> What you are asked to do
Would you transcribe the records below from the line with "The image size is (339, 151)." to the line with "Viewport: 568px width, 1262px height.", ends included, exactly and with nothing more, leaving the pictures out?

> Task data

☆ ☆ ☆

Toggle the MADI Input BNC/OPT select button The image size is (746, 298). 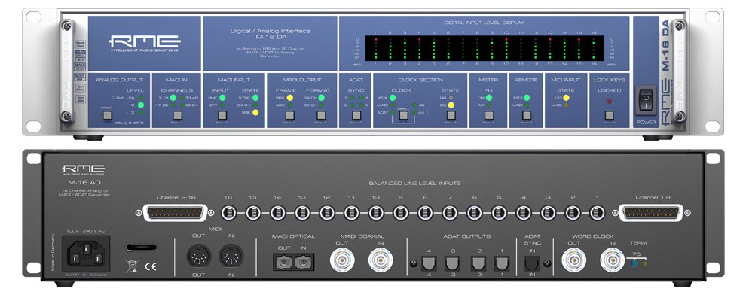222,114
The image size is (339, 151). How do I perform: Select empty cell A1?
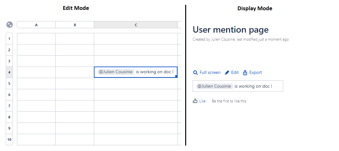(x=36, y=39)
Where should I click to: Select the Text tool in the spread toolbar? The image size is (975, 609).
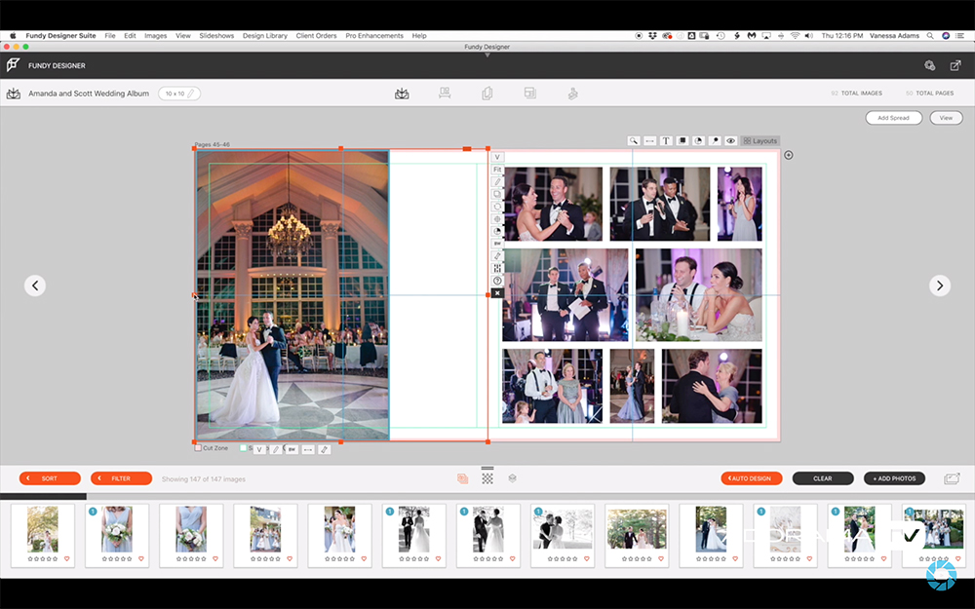[666, 141]
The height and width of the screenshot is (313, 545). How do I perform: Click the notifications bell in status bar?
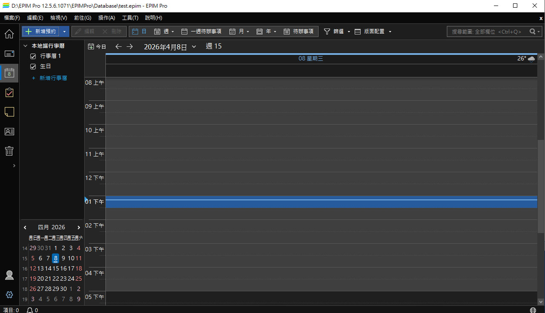tap(30, 310)
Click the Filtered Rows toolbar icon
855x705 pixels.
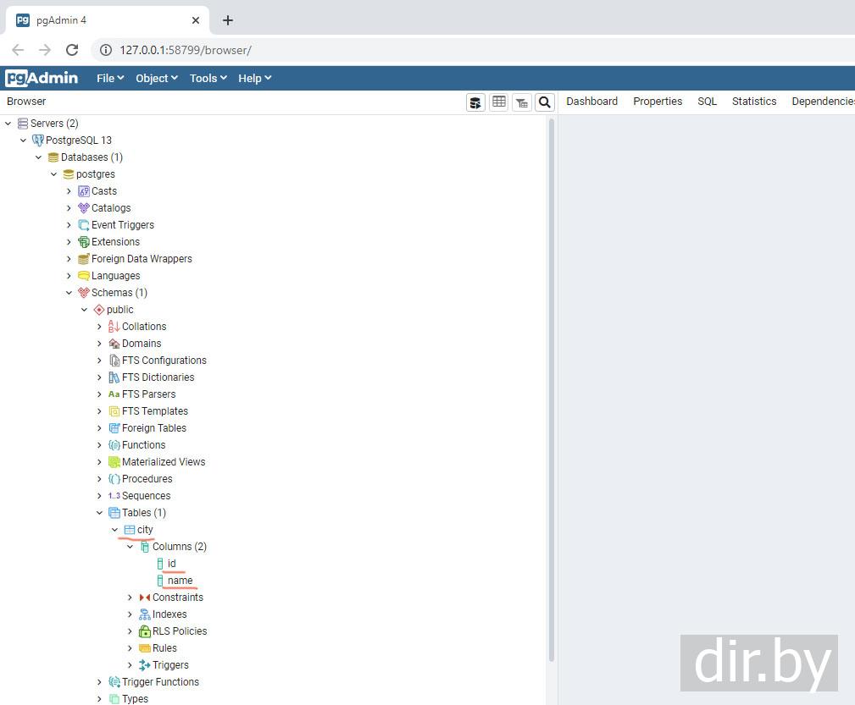(522, 102)
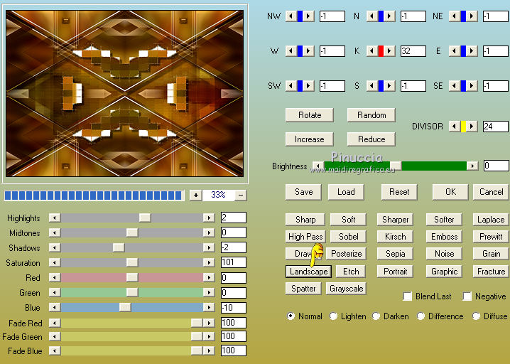Choose the Diffuse blend mode
The height and width of the screenshot is (364, 510).
tap(476, 316)
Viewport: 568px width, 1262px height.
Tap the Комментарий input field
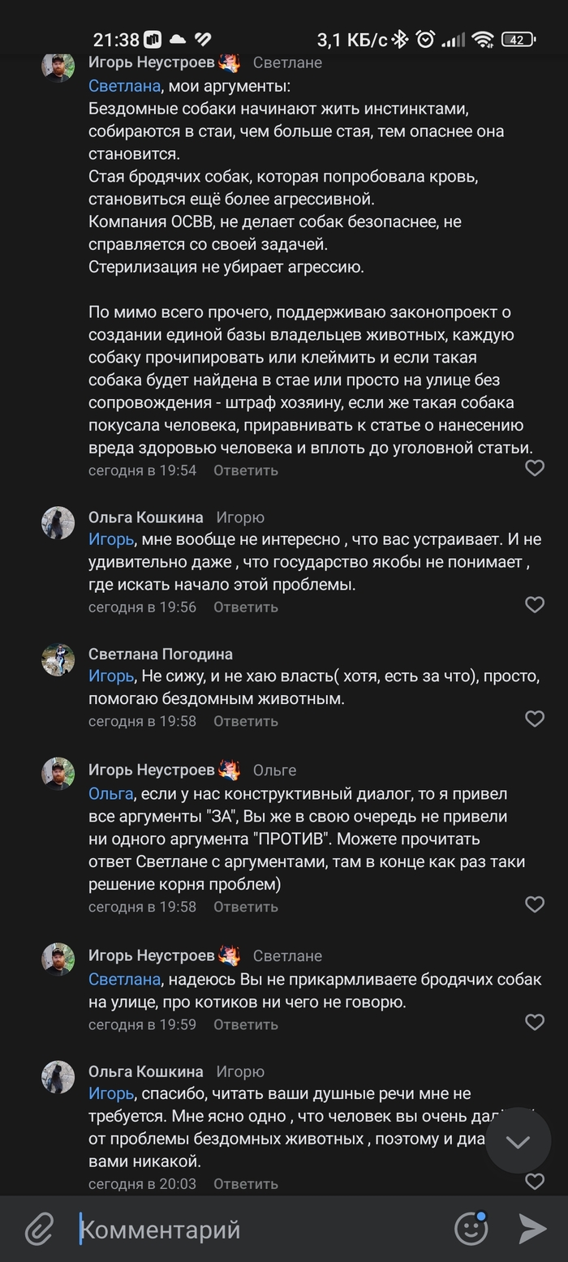point(260,1230)
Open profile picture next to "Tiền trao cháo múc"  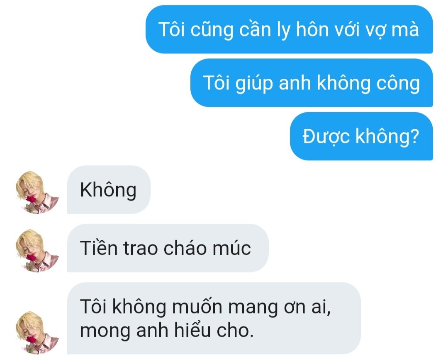pos(37,250)
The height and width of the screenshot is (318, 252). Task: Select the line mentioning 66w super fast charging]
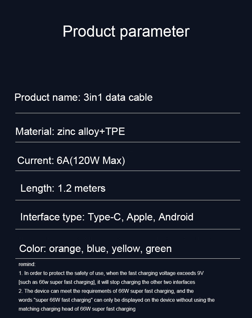[107, 282]
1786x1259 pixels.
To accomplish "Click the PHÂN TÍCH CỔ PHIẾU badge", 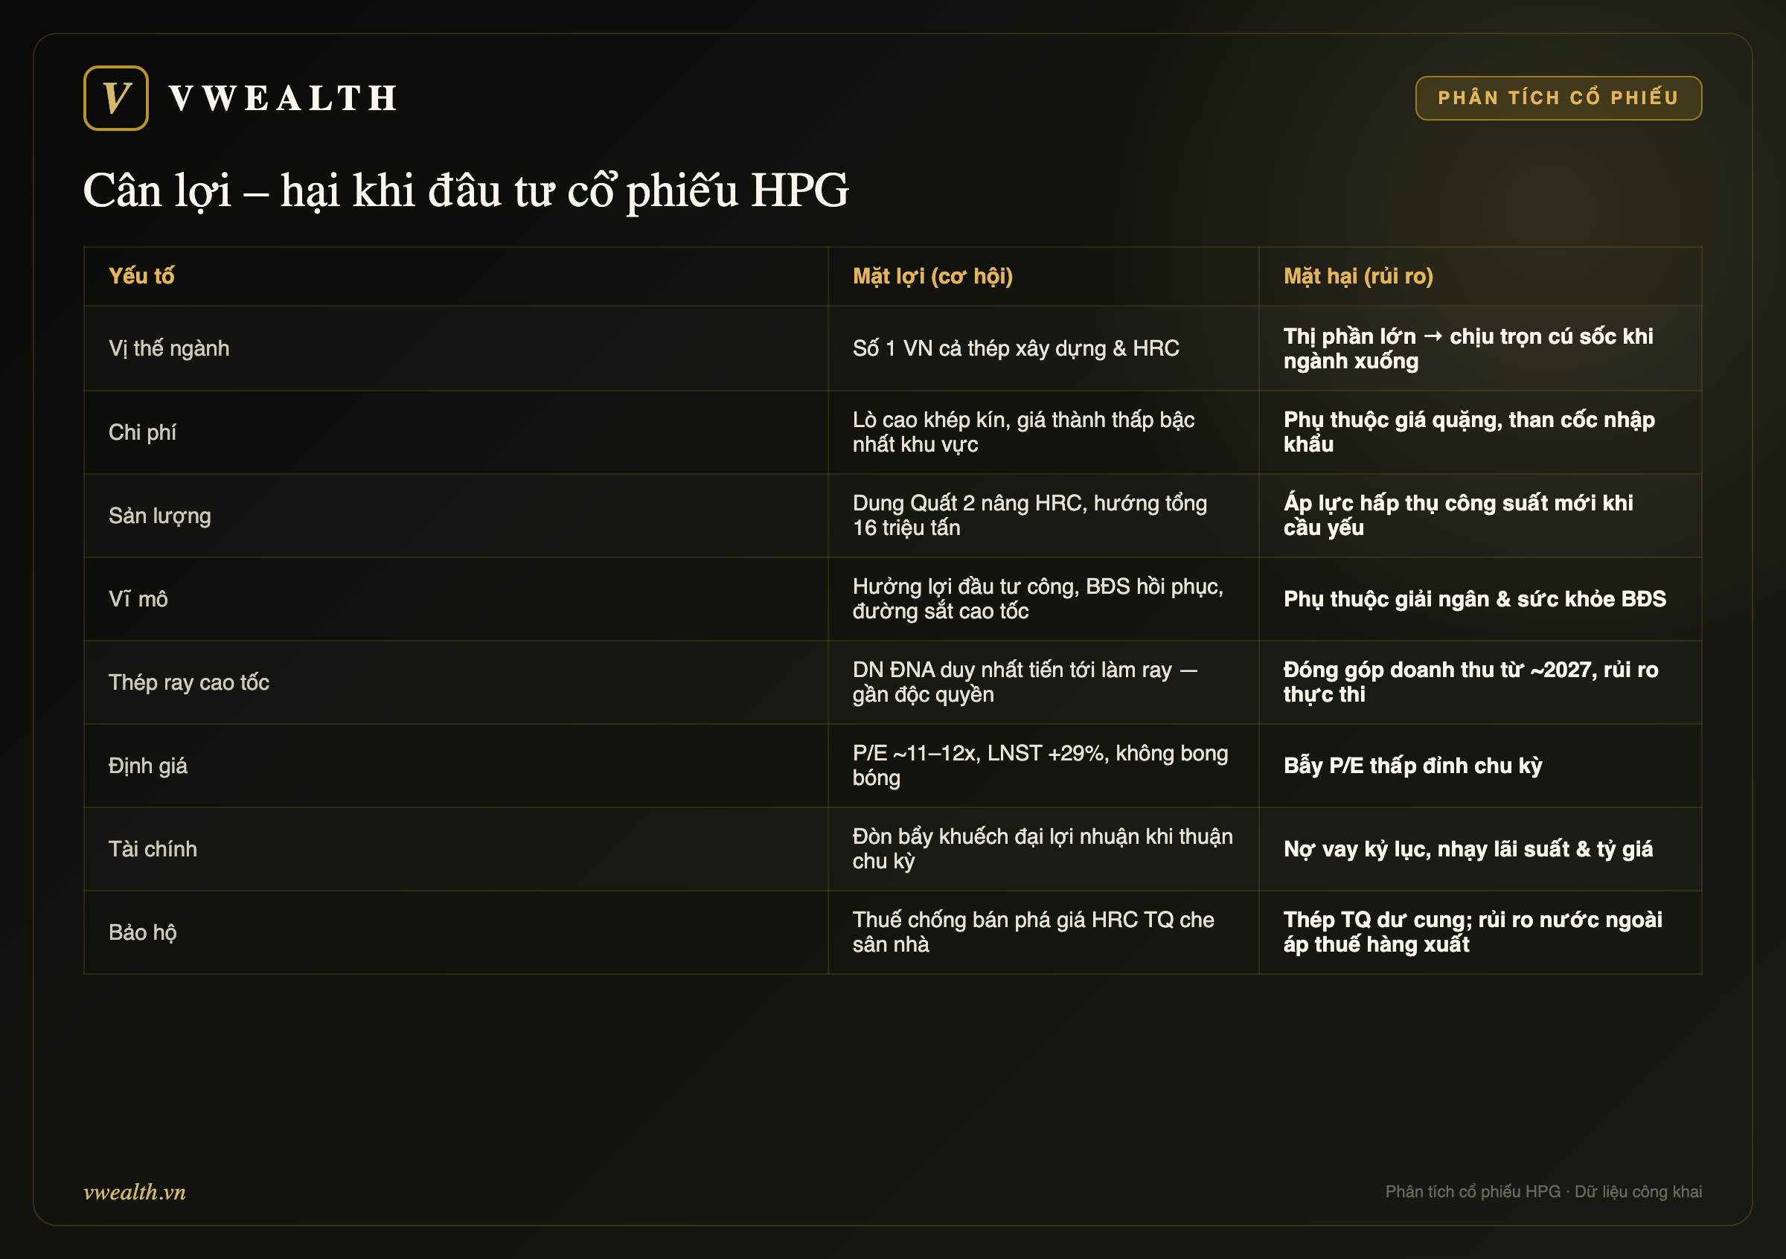I will [1558, 98].
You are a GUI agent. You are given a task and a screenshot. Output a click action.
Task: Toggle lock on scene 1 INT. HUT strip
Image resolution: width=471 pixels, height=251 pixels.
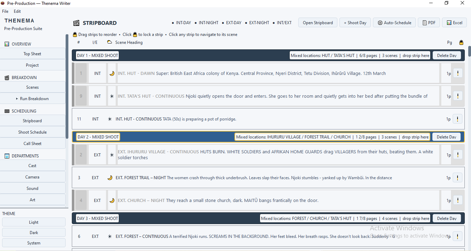click(458, 73)
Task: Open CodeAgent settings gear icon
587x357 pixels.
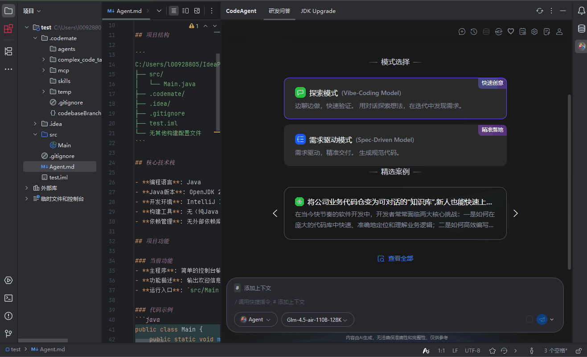Action: click(x=534, y=32)
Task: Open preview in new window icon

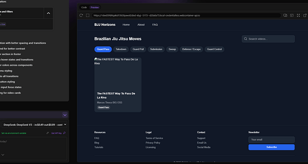Action: coord(305,15)
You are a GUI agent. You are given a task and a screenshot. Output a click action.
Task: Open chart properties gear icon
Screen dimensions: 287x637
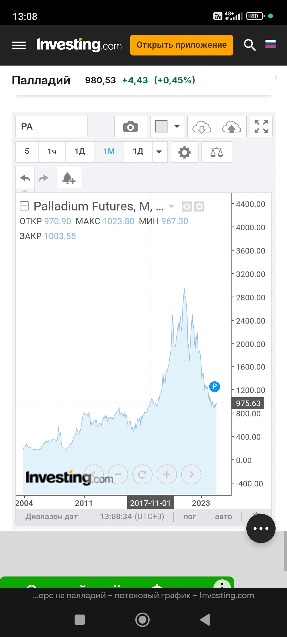[x=184, y=152]
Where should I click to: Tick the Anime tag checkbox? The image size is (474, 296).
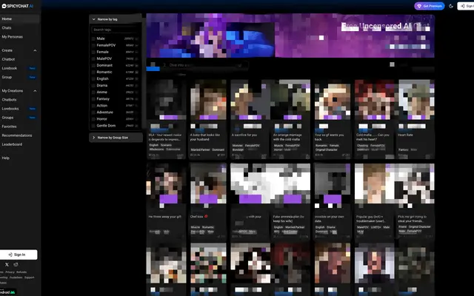pyautogui.click(x=93, y=93)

☆ ☆ ☆

> Exercise response
The image size is (339, 151). How do I perform: Select empty cell A1?
(x=36, y=39)
Where should I click to: Select the Text tool in the spread toolbar? The image size is (975, 609).
[666, 141]
The height and width of the screenshot is (313, 545). How do I perform: Click the notifications bell in status bar?
tap(30, 310)
Click the Filtered Rows toolbar icon
855x705 pixels.
(522, 102)
Choose the Diffuse blend mode
The height and width of the screenshot is (364, 510).
tap(476, 316)
Viewport: 568px width, 1262px height.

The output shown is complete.